> _What is being asked_
Using the entries below, write out the line with "Request Public Records (308, 2498)", the line with "Home (242, 85)", and every line in between, exactly as each is written.

> _Supplied records_
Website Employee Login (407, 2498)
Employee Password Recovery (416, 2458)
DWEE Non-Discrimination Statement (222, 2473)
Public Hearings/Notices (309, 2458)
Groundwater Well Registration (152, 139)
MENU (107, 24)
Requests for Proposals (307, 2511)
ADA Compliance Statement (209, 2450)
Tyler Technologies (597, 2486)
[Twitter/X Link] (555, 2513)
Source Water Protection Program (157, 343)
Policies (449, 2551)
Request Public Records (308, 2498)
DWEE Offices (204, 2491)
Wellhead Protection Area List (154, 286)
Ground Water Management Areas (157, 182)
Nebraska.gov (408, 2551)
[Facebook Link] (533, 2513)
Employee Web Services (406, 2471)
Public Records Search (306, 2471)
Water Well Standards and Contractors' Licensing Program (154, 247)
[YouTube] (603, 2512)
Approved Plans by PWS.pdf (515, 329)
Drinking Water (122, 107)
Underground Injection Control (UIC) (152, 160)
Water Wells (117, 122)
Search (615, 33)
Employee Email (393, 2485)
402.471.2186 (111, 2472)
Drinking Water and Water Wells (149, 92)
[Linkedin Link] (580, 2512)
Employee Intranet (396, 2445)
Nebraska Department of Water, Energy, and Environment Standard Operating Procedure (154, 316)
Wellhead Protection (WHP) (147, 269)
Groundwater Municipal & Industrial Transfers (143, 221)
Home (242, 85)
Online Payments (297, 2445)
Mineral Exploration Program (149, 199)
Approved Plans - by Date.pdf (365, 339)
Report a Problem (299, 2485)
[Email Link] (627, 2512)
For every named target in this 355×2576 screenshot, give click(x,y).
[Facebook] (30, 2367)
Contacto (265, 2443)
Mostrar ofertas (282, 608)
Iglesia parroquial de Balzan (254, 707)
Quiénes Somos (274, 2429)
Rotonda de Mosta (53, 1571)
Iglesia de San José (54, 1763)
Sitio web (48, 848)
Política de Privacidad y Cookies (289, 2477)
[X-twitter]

> _Reply_
Request Public Records (308, 2498)
DWEE Offices (204, 2491)
Wellhead Protection Area List (154, 286)
Ground Water Management Areas (157, 182)
Nebraska.gov (408, 2551)
[Facebook Link] (533, 2513)
Employee Web Services (406, 2471)
Public Records Search (306, 2471)
Water Well Standards and Contractors' Licensing Program (154, 247)
[YouTube] (603, 2512)
Approved Plans by PWS.pdf (515, 329)
Drinking Water (122, 107)
Underground Injection Control (UIC) (152, 160)
Water Wells (117, 122)
Search (615, 33)
Employee Email (393, 2485)
402.471.2186 (111, 2472)
Drinking Water and Water Wells (149, 92)
[Linkedin Link] (580, 2512)
Employee Intranet (396, 2445)
Nebraska Department of Water, Energy, and Environment Standard Operating Procedure (154, 316)
Wellhead Protection (WHP) (147, 269)
Groundwater Municipal & Industrial Transfers (143, 221)
Home (242, 85)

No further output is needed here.